• [Work instruction]: Search the entries for the word "Collapse" and pull out each line that has it.

*** Entries supplied ***

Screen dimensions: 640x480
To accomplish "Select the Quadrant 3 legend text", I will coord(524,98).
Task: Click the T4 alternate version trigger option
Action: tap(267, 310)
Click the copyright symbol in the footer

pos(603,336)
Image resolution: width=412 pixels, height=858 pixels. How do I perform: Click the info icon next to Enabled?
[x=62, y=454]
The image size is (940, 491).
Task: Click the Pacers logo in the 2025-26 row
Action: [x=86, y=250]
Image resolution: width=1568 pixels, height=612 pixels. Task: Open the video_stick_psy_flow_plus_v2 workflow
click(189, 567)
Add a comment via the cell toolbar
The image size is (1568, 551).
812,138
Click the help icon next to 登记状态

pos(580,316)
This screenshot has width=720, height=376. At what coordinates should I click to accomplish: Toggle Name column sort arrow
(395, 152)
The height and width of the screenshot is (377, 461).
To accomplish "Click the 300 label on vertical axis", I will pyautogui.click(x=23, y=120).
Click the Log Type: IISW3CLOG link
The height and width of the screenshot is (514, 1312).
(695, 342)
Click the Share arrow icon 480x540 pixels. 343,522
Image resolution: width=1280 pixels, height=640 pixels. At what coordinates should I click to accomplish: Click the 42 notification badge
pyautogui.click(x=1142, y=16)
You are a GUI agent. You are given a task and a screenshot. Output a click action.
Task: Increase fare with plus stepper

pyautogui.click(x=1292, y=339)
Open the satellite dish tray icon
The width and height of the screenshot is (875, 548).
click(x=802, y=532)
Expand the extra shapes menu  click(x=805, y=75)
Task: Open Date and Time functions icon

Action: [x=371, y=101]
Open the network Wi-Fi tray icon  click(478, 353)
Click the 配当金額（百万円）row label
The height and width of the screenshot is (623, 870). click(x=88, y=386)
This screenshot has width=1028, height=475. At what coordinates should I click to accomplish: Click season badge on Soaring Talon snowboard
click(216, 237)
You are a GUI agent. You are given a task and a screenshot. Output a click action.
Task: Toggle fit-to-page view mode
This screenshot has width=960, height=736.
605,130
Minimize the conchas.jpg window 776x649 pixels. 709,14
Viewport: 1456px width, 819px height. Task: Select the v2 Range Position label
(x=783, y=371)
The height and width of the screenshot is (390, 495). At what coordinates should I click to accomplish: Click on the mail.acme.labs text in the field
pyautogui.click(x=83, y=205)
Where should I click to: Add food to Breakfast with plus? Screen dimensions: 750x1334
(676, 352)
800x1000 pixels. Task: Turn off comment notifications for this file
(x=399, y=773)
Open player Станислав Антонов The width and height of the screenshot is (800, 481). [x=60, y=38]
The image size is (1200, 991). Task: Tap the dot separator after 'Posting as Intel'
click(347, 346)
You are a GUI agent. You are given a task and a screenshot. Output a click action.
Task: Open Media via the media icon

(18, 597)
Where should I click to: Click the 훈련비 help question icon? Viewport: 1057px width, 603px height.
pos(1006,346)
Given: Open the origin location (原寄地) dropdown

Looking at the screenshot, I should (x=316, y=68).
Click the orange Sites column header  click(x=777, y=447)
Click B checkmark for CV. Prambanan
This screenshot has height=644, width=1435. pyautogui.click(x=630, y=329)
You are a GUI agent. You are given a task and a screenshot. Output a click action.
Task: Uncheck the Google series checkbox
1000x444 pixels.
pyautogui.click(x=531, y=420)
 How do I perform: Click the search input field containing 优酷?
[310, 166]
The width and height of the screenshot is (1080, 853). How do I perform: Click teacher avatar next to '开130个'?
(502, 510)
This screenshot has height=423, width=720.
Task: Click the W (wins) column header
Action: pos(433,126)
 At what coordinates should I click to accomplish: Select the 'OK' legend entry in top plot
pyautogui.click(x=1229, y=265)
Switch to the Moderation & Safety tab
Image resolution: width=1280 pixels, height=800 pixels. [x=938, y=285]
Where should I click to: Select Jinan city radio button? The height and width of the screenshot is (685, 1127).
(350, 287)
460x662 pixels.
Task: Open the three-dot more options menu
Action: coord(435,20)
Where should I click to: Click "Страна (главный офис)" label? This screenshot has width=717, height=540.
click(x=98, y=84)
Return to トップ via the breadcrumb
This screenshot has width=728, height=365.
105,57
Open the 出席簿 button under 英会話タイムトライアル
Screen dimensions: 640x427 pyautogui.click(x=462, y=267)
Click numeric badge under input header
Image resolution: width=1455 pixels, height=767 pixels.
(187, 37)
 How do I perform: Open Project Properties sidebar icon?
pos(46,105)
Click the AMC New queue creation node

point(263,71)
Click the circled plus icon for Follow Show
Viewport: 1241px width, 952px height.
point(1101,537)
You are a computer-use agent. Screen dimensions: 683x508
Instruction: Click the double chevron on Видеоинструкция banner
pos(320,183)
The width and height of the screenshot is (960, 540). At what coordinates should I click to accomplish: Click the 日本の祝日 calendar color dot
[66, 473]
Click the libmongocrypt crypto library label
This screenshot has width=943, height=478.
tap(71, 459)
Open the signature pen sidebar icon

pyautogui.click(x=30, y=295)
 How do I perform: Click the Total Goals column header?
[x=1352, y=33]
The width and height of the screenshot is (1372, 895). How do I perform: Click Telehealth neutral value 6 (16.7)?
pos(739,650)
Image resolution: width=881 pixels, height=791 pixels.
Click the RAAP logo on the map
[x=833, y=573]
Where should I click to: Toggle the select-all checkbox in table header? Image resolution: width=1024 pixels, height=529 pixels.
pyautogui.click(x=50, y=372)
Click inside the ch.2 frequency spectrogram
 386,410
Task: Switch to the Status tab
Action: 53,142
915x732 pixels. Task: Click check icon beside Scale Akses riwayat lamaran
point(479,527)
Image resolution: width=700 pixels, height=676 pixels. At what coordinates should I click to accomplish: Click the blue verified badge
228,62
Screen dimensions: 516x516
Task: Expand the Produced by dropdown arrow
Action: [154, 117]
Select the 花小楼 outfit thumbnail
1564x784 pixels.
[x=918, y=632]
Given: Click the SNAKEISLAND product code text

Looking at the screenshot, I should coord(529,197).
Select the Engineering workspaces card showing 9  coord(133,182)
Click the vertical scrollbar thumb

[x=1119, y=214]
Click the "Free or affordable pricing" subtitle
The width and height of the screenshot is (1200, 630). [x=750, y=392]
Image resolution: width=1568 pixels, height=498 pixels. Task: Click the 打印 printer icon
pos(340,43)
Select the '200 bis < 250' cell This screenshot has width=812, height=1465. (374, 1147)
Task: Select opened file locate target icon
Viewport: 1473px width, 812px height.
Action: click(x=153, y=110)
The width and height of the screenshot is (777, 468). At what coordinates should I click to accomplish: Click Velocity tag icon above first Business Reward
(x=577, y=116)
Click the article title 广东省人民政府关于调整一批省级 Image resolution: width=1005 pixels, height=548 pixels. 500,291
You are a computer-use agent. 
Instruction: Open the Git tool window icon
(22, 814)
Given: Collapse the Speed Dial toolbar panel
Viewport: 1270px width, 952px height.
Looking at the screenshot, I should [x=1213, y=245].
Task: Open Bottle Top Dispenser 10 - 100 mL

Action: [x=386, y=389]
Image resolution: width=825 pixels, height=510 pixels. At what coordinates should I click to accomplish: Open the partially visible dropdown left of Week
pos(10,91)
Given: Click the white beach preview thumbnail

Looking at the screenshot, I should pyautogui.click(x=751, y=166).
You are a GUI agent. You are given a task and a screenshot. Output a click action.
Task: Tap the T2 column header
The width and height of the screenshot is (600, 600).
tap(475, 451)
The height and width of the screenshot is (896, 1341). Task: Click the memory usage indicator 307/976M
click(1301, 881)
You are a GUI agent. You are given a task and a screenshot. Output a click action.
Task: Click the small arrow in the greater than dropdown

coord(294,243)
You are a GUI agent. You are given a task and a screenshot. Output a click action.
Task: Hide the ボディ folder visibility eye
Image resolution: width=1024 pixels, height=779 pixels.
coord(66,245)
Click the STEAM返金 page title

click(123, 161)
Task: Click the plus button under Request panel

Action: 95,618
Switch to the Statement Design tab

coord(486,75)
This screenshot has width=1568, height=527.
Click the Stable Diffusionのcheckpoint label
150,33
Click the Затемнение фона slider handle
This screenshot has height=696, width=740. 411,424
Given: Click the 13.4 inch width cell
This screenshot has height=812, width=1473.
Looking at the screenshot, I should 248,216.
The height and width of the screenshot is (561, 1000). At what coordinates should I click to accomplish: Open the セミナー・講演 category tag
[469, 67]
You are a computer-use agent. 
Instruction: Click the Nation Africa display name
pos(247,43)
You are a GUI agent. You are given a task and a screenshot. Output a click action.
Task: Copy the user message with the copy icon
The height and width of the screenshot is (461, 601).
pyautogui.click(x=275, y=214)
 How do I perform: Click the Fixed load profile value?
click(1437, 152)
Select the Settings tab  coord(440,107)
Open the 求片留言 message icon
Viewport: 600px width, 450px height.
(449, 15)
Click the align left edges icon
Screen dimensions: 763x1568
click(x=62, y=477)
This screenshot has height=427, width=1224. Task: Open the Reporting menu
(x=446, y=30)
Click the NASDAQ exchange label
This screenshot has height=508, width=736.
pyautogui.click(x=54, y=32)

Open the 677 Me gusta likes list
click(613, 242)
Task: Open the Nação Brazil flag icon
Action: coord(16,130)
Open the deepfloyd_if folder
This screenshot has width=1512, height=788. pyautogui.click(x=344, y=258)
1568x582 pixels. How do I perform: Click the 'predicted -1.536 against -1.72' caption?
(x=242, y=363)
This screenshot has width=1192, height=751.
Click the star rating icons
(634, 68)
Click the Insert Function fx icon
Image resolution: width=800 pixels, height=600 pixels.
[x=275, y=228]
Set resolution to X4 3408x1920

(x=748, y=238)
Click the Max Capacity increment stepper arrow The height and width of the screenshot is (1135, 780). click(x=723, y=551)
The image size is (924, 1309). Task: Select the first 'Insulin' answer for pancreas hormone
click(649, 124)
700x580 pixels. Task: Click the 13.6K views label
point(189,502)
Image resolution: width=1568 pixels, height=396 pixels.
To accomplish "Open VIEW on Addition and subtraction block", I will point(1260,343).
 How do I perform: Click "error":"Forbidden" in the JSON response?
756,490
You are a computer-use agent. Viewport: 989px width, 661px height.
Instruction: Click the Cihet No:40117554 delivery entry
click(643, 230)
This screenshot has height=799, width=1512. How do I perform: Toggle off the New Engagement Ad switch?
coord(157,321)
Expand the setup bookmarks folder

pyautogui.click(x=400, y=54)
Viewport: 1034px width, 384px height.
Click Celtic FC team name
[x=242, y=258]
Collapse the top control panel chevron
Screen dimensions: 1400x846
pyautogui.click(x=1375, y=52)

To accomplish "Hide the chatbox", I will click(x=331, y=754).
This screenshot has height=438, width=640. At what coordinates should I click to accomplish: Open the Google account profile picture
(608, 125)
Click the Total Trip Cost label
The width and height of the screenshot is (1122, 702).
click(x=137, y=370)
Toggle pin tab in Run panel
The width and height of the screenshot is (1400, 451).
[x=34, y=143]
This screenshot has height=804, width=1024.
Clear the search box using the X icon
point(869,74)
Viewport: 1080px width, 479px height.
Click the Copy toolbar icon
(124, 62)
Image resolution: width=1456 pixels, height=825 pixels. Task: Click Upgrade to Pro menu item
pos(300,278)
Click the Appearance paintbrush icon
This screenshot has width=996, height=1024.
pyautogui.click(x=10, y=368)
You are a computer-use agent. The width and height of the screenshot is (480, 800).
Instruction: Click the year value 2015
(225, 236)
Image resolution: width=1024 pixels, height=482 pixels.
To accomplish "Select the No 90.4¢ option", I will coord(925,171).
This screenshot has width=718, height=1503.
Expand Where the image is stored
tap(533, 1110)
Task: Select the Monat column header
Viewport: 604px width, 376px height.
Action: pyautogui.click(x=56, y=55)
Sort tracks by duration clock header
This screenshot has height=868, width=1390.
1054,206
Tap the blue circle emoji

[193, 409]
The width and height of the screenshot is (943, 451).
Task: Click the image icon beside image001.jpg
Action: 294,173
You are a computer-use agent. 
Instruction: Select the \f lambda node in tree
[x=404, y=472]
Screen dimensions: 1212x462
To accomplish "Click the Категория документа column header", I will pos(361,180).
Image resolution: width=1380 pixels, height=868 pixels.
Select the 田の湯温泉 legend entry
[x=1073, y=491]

***

• [Task output]:
Given: Collapse the Speed Dial toolbar panel
Collapse the top control panel chevron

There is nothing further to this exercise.